_Task item_
Give the number of lines in the data below where the string "agent" occurs, and nothing else.

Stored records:

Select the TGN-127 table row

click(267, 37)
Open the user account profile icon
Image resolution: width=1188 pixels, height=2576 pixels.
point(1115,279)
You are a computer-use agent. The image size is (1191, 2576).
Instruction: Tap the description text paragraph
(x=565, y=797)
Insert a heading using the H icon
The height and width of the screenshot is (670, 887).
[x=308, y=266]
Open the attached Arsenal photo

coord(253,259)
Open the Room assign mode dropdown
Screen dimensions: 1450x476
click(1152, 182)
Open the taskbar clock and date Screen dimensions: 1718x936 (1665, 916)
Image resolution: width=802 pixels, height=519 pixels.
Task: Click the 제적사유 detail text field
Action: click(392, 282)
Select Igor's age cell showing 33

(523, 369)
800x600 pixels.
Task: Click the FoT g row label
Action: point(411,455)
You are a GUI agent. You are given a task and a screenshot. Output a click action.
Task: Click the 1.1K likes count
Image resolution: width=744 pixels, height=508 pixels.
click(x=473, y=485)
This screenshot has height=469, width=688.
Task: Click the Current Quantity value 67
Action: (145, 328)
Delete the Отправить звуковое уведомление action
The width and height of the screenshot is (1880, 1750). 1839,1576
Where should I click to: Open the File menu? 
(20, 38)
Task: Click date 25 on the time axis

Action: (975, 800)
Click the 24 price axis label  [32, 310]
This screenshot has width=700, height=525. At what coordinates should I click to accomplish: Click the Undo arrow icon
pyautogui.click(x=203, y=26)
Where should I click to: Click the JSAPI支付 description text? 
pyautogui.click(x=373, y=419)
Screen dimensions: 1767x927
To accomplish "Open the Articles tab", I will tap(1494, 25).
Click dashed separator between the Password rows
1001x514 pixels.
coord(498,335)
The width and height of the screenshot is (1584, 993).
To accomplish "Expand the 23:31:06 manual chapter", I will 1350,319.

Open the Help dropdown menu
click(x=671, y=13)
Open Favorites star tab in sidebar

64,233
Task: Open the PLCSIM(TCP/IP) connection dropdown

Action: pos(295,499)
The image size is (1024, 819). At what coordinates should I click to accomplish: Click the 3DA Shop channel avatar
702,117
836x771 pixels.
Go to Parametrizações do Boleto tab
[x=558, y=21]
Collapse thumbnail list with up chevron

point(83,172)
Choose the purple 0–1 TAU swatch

_Answer to the problem_
2